Mount Saint Canice
From Wikipedia, the free encyclopedia
From Wikipedia, the free encyclopedia
Mount Saint Canice was a Roman Catholic former convent that was located in Sandy Bay, Hobart, Tasmania, Australia and run by the Congregation of Our Lady of Charity of the Good Shepherd, commonly called the Sisters of the Good Shepherd, from 1893 to 1974.
Monastery information | |
---|---|
Order | Sisters of the Good Shepherd |
Denomination | Roman Catholic |
Established | 1893 |
Disestablished | 1974 |
Archdiocese | Hobart |
Site | |
Location | 15 Saint Canice Avenue, Sandy Bay, Hobart, Tasmania |
Country | Australia |
Coordinates | 42°54′47″S 147°21′01″E |
Website | scctas |
In 1893, the sisters began to take in young women who were perceived to have fallen short of the morals and values of the times. The Mount Saint Canice convent was to become known as The Magdalene Laundry and was one of ten such laundries in operation throughout Australia.[1] They were based on existing Magdalene laundries in Ireland.[2] "The Magdalene Laundries were workhouses in which many Irish women and girls were effectively imprisoned because they were perceived to be a threat to the moral fiber of society."[3]
The convent closed after eight novices were killed in an explosion in 1974;[4] and the building is used as an aged care retirement home.
Mount Saint Canice has been likened by former inmates to laundries which operated in Ireland.[5] Former inmates of Mount Saint Canice are now referred to as Forgotten Australians.
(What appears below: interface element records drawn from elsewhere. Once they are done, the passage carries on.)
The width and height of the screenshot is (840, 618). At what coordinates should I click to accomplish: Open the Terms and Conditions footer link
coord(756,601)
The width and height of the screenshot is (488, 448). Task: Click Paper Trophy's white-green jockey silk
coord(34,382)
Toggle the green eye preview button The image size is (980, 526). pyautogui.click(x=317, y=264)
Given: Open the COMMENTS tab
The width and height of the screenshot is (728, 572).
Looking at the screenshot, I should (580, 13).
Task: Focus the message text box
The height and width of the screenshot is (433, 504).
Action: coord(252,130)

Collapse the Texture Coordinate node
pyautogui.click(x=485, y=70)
In 2009, an official Australian government apology[6] was made to people who had grown up in the institutional system, including former child immigrants to Australia. The apology was made by the Australian Prime Minister Kevin Rudd.
Survivor and artist Rachael Romero[7] represents her experience as a girl in a similar Convent of the Good Shepherd in South Australia and another of the commercial laundries known collectively around the world as "Magdalene Laundries." Romero's art portrays her experience in the convent, recalling her suffering as an inmate. She expresses her opinion about the Good Shepherd nun's 150th anniversary celebration.[8]
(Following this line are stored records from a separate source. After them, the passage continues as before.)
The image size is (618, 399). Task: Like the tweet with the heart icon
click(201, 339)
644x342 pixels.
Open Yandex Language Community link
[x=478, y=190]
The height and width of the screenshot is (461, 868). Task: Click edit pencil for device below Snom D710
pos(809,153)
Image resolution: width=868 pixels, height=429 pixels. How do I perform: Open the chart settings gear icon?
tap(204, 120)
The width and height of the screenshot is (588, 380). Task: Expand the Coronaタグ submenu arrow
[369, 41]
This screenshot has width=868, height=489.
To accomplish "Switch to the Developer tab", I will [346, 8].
Writer and author Merlene Fawdry gives insight into the daily operation of Mount Saint Canice in My Magdalene Home.[9]
Janice Konstantinidis, guest author for the Australian National Museum, 28 February 2011, shares a current photograph, as well as her detailed history of her time from the age of 12 working in the Magdalene laundry of Mount Saint Canice, nicknamed "The Mag." Janice also includes recollections of the lengths some girls would go to in order to escape.[10][11]
The Good Shepherd mother convent in Australia was Abbotsford, a commercial laundry that provided (unpaid) employment for girls and women and generated income for the Convent (1863 - 1975). The Convent was able to care for up to 1,000 and was self-sufficient through its farming, Industrial School and laundry activities.[12]
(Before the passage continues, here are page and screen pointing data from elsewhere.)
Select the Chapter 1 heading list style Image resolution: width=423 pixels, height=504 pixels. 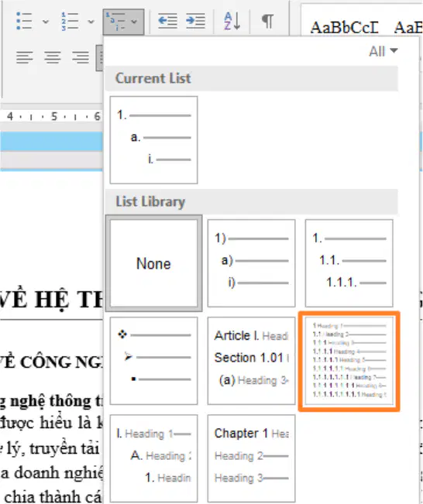pos(251,458)
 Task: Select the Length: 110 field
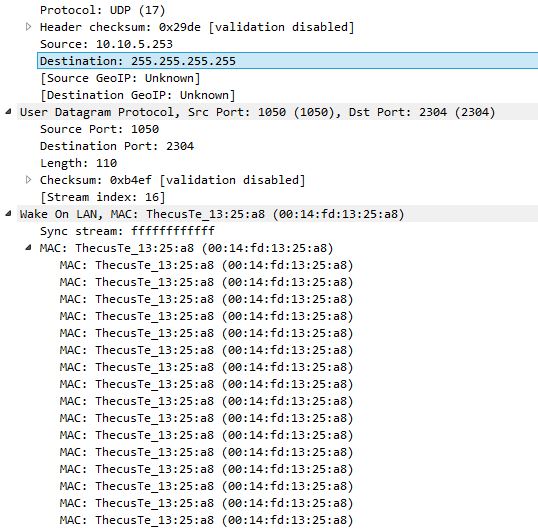pos(79,163)
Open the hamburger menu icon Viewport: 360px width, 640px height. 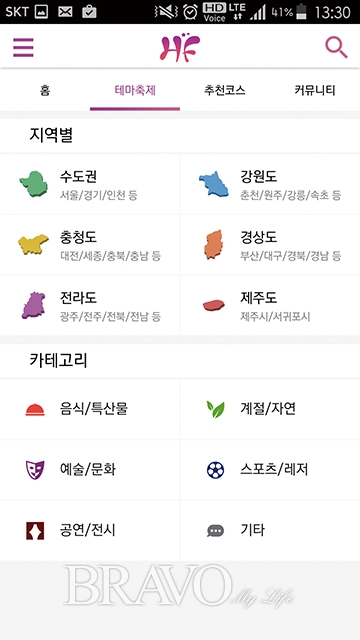pyautogui.click(x=23, y=48)
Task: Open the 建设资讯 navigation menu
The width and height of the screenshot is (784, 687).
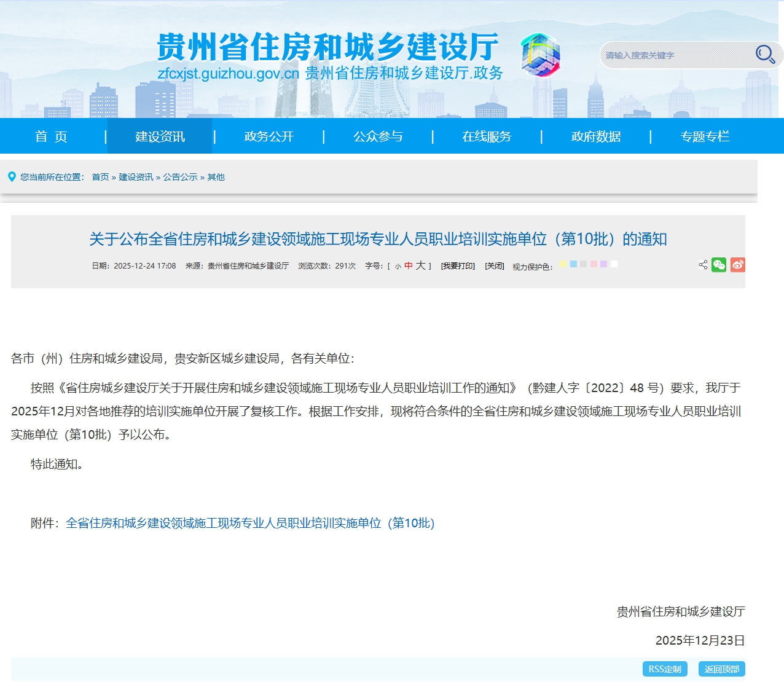Action: click(x=160, y=136)
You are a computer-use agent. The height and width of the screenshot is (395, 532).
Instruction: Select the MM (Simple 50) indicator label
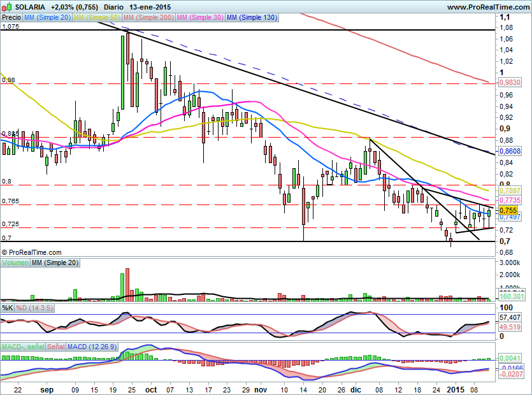pyautogui.click(x=97, y=18)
Other Good Shepherd convents in Australia that supported themselves as industrial laundries included:
Historian Adele Chynoweth wrote about the Good Shepherd Sisters denying history: There are no precise figures for the number of girls who slaved in the ten Magdalene laundries run by the Good Shepherd Sisters in twentieth century Australia. This is because the order of the Good Shepherd Sisters has not released its records. We do know, as a result of the Australian Senate Report on Forgotten Australians[18] that the Good Shepherd laundries in Australia acted as prisons for the girls who were forced to labor in workhouses laundering linen for local hospitals or commercial premises. The report also described the conditions as characterized by inedible food, unhygienic living conditions and little or no education. In 2008, in the Australian Parliament, Senator Andrew Murray likened the Convent of the Good Shepherd, "The Pines," Adelaide, to a prisoner-of-war camp.[19]
Good Shepherd Australia's Province Leader, Sister Anne Manning wrote: "We acknowledge, that for numbers of women, memories of their time with Good Shepherd are painful. We are deeply sorry for acts of verbal or physical cruelty that occurred: such things should never have taken place in a Good Shepherd facility. The understanding that we have been the cause of suffering is our deep regret as we look back over our history."[20]
Mount Saint Canice closed after a tragic fire as a result of a boiler explosion in 1974.[21] The buildings are now occupied by a retirement complex, the Saint Canice Lifestyle Village.[22]
State government funded redress schemes have made or are planning ex-gratia payments to Forgotten Australians in some states.[23]